Es claro que la ciencia no tiene todas las respuestas, ni mucho menos, pero asusta que incluso un pretendido estudioso de las ciencias médicas desdeñe –por sus creencias religiosas– la importancia de todo cuanto se ha investigado y avanzado en la determinación de las causas y el tratamiento de enfermedades tan delicadas como la depresión o el trastorno bipolar.

¿Cuántas vidas se perderían si quienes padecen de trastornos siquiátricos, muchos de ellos controlables con medicación, fueran derivados al cura del barrio o al pastor de la cuadra?

Menciono este caso porque ejemplifica de forma abrumadora una actitud contracultural que todavía es común en el Paraguay: la de atribuirle mayor credibilidad a cualquier explicación mística antes que a la ciencia; como si una afirmación académica producto de la observación y comprobación mediante la experimentación científica fuera de igual o menor importancia que la versión que heredamos de la abuela, o la que nos brindó el pastor o el curandero del barrio.

Esta actitud se repite con harta frecuencia en todas las áreas de nuestra vida social.
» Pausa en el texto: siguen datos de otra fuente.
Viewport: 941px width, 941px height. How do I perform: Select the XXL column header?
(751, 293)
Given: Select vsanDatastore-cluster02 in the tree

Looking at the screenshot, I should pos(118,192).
El método probado si viene de afuera es sospechoso y difícilmente podrá aplicarse en el país, porque aquí todo es diferente, porque este es el cementerio de las ideas, porque nosotros somos una especie distinta del resto del mundo.

Nos encanta convencernos de este disparate. Somos una rara avis, un desprendimiento del Homo sapiens que requiere necesariamente de una tropicalización de cualquier práctica humana antes de su aplicación criolla si queremos éxito. Y esto es válido para el sistema judicial, la reforma educativa o el tratamiento de la depresión.

En definitiva, la ciencia del sapiens no nos sirve; necesitamos construir una propia para nosotros, los Homo paraguayensis.

Y, como diría el finado Benítez, así nos va.